- **Work to complete**
Filter the records for lines holding the string "Verbandsliga".

- **Exercise inputs**
════════════════
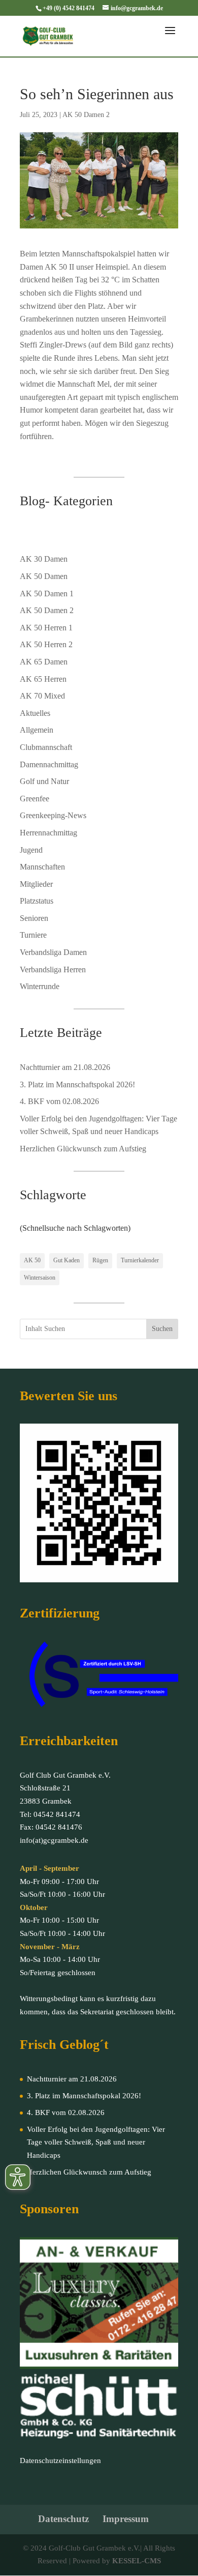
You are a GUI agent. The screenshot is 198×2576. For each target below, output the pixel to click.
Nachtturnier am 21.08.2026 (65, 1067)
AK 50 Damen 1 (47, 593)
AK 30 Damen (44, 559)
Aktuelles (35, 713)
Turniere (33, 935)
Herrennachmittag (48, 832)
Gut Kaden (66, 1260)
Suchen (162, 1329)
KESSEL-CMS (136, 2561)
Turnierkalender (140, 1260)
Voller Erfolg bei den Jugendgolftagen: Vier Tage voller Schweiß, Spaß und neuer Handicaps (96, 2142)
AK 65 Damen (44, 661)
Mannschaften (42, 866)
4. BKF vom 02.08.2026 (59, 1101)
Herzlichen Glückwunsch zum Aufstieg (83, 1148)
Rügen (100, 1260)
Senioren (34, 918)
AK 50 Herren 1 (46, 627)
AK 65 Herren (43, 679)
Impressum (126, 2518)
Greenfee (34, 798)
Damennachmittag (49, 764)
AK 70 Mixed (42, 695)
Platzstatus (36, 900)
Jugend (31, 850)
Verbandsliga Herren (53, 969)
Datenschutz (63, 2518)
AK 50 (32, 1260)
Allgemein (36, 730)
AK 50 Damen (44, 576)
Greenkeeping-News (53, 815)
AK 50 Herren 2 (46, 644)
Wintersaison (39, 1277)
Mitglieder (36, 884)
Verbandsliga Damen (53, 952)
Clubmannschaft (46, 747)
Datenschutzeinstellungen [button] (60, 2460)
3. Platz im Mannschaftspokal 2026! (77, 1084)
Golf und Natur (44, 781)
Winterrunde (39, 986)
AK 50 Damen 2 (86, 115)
════════════════
- **Result below**
Verbandsliga Herren (53, 969)
Verbandsliga Damen (53, 952)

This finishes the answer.